Clients can automatically discover and access shared printers via DNS Service Discovery (DNS-SD a.k.a. Bonjour®). SMB browsing can also be used to manually discover and access shared printers when Samba is installed.

Configuring the Server

You must enable printer sharing on the server before clients can print through it. The simplest way to do this is to use the cupsctl(8) command on the server:

cupsctl --share-printers

By default, the above command will allow printing from other clients on the same subnet as your server. To allow printing from any subnet, use the following command instead:

cupsctl --share-printers --remote-any

Next, tag each printer that you want to share using the lpadmin(8) command on the server, for example:

lpadmin -p printer -o printer-is-shared=true

You can require authentication for shared printing by setting the policy on each printer, for example:

lpadmin -p printer -o printer-op-policy=authenticated

Automatic Configuration using IPP

Note:

This method of configuration does not work on macOS 10.7 or later because sandboxed applications do not always have direct network access.

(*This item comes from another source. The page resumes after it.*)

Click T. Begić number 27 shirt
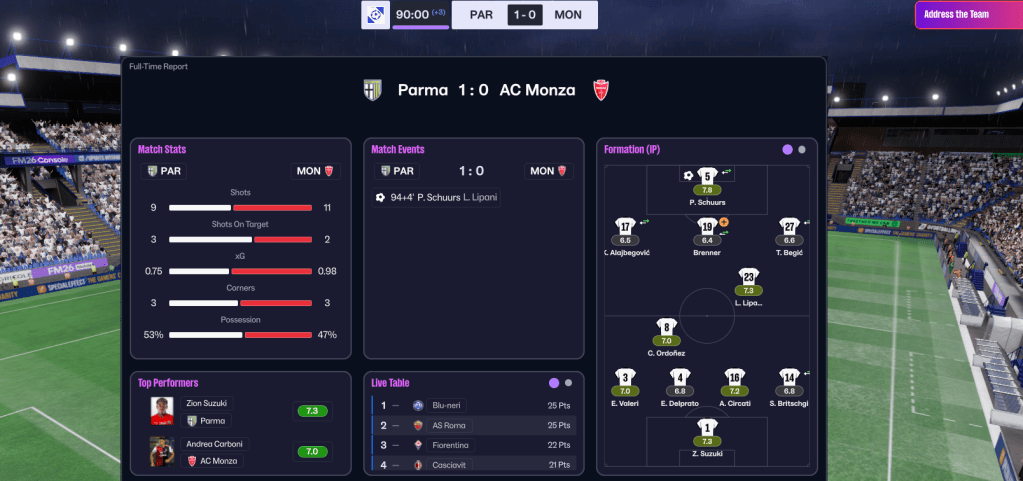The image size is (1023, 481). (789, 227)
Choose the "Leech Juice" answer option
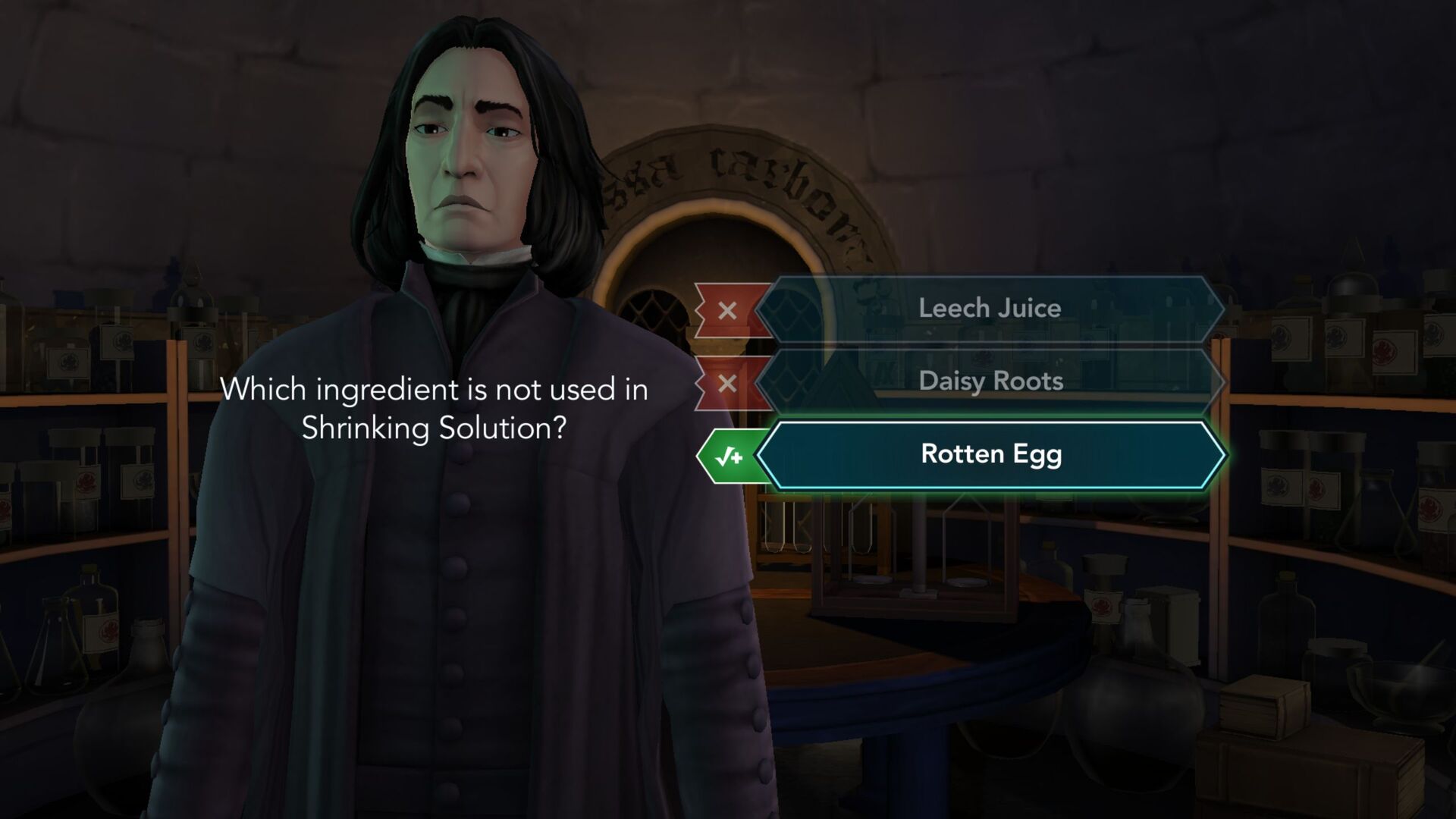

CUPS can be configured to run without a local spooler and send all jobs to a single server. However, if that server goes down then all printing will be disabled. Use this configuration only as absolutely necessary.

The default server is normally the local system ("localhost"). To override the default server create a file named /etc/cups/client.conf with a line as follows:

ServerName server

The server name can be the hostname or IP address of the default server. If the server is not using the default IPP port (631), you can add the port number at the end like this:

ServerName server:port

The default server can also be customized on a per-user basis. To set a user-specific server create a file named ~/.cups/client.conf instead. The user client.conf file takes precedence over the system one.

Finally, you can set the CUPS_SERVER environment variable to override the default server for a single process, for example:

CUPS_SERVER=server:port firefox http://www.cups.org

will run the Firefox web browser pointed to the specified server and port. The environment variable overrides both the user and system client.conf files, if any.

Manual Configuration of Print Queues

Note:

This method of configuration does not work on macOS 10.7 or later because sandboxed applications do not always have direct network access.

The most tedious method of configuring client machines is to configure each remote queue by hand using the lpadmin(8) command:

lpadmin -p printer -E -v ipp://server/printers/printer -m everywhere

The printer name is the name of the printer on the server machine. The server name is the hostname or IP address of the server machine. Repeat the lpadmin command for each remote printer you wish to use.